**EXERCISE**
What appears from the first line of the data below through the line containing "Image resolution: width=700", both included, should be copied exactly, and nothing else.
─── ENTRIES SUPPLIED
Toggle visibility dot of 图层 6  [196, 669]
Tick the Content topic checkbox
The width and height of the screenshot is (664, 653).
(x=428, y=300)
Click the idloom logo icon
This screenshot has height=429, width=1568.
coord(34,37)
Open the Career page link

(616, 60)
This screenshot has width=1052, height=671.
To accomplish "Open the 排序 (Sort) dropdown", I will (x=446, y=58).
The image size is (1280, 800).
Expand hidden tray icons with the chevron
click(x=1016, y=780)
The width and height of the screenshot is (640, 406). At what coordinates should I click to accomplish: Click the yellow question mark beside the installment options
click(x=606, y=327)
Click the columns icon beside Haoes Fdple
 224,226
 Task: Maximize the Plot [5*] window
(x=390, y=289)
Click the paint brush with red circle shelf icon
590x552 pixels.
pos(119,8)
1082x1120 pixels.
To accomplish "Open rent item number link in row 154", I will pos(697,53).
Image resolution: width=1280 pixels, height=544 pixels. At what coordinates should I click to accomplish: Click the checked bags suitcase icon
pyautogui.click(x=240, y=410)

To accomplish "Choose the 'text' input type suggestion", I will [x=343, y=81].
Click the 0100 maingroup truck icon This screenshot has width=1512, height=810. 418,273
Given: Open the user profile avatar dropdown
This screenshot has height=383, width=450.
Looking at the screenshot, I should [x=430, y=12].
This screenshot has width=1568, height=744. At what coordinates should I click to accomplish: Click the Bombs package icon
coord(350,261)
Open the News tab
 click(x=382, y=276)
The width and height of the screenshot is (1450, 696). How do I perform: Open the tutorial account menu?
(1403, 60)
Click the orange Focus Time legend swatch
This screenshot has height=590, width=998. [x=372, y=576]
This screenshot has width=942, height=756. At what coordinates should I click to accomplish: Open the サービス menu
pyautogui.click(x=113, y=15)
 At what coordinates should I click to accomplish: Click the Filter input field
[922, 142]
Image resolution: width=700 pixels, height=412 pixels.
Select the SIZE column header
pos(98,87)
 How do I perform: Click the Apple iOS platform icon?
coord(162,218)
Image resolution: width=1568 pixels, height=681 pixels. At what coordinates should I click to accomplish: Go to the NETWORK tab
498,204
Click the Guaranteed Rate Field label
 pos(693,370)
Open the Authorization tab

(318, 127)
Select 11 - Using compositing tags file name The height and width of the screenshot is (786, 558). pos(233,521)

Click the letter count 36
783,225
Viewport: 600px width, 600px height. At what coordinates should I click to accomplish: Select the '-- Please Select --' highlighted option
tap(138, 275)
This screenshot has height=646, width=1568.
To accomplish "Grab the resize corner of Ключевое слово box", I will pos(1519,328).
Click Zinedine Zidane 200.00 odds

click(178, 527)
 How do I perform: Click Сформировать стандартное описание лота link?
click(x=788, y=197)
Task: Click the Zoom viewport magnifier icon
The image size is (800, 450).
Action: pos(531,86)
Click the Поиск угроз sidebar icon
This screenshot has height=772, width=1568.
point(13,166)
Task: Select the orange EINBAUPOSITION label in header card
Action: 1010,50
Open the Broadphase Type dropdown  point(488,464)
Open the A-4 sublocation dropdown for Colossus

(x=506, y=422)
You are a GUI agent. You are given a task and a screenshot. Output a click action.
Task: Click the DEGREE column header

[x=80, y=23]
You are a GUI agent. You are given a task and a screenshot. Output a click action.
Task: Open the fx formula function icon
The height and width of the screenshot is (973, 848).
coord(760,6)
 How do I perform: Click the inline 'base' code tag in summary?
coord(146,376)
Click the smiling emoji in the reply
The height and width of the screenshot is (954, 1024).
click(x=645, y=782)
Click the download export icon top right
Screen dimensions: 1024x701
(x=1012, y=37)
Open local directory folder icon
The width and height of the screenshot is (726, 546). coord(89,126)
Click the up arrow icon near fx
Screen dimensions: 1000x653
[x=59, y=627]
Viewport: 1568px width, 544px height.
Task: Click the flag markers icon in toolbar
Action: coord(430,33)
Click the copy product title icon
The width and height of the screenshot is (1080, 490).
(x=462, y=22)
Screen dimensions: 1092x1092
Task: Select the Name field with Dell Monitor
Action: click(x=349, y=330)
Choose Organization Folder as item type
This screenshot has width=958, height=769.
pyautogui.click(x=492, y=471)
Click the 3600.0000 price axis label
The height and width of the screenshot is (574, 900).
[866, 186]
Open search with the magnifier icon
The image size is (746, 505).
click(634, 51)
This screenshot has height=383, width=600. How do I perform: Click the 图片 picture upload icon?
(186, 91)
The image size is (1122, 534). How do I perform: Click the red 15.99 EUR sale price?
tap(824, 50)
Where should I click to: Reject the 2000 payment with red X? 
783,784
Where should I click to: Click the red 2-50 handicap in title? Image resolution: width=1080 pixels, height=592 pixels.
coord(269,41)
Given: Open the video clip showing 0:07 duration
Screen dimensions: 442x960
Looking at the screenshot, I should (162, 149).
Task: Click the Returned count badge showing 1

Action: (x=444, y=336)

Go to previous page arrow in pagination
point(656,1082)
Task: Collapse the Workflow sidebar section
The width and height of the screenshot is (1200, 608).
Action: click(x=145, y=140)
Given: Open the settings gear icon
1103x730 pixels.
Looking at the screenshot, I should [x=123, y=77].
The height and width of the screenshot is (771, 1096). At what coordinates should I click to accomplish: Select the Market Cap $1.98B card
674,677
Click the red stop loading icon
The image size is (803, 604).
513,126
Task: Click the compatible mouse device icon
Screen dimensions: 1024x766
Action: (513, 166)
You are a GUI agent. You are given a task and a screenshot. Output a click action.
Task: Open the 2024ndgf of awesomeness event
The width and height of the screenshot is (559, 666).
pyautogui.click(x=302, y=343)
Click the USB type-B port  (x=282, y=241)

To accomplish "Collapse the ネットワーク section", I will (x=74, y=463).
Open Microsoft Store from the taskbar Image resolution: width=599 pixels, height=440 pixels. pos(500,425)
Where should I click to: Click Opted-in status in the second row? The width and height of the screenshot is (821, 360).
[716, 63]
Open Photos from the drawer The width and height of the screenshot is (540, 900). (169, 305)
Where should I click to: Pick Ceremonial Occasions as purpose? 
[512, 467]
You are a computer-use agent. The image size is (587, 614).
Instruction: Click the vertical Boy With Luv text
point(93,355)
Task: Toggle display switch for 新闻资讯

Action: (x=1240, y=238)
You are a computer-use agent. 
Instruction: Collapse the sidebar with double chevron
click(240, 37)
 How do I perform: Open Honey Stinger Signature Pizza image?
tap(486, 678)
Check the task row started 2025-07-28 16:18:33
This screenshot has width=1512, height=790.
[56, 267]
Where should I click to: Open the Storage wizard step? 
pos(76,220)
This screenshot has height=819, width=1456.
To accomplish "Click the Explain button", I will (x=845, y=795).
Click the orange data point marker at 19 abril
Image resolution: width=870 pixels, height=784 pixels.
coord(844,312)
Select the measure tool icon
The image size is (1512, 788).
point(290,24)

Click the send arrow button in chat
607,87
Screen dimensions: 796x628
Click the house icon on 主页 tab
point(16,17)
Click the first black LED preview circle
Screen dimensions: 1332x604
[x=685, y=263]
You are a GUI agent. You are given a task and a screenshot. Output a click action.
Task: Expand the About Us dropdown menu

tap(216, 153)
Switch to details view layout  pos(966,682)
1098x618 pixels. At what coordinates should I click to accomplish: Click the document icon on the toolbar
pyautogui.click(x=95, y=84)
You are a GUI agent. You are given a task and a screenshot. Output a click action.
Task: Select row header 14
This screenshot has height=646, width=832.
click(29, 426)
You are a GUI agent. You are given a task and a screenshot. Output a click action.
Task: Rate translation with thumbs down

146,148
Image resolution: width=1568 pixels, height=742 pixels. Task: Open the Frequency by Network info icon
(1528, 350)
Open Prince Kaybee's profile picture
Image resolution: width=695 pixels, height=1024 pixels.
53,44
──────
**RESPONSE**
Toggle visibility dot of 图层 6  [196, 669]
Tick the Content topic checkbox
The width and height of the screenshot is (664, 653).
(x=428, y=300)
Click the idloom logo icon
This screenshot has height=429, width=1568.
coord(34,37)
Open the Career page link

(616, 60)
This screenshot has width=1052, height=671.
To accomplish "Open the 排序 (Sort) dropdown", I will (x=446, y=58).
The image size is (1280, 800).
Expand hidden tray icons with the chevron
click(x=1016, y=780)
The width and height of the screenshot is (640, 406). At what coordinates should I click to accomplish: Click the yellow question mark beside the installment options
click(x=606, y=327)
Click the columns icon beside Haoes Fdple
 224,226
 Task: Maximize the Plot [5*] window
(x=390, y=289)
Click the paint brush with red circle shelf icon
590x552 pixels.
pos(119,8)
1082x1120 pixels.
To accomplish "Open rent item number link in row 154", I will pos(697,53).
Image resolution: width=1280 pixels, height=544 pixels. At what coordinates should I click to accomplish: Click the checked bags suitcase icon
pyautogui.click(x=240, y=410)

To accomplish "Choose the 'text' input type suggestion", I will [x=343, y=81].
Click the 0100 maingroup truck icon This screenshot has width=1512, height=810. 418,273
Given: Open the user profile avatar dropdown
This screenshot has height=383, width=450.
Looking at the screenshot, I should [x=430, y=12].
This screenshot has width=1568, height=744. At what coordinates should I click to accomplish: Click the Bombs package icon
coord(350,261)
Open the News tab
 click(x=382, y=276)
The width and height of the screenshot is (1450, 696). How do I perform: Open the tutorial account menu?
(1403, 60)
Click the orange Focus Time legend swatch
This screenshot has height=590, width=998. [x=372, y=576]
This screenshot has width=942, height=756. At what coordinates should I click to accomplish: Open the サービス menu
pyautogui.click(x=113, y=15)
 At what coordinates should I click to accomplish: Click the Filter input field
[922, 142]
Image resolution: width=700 pixels, height=412 pixels.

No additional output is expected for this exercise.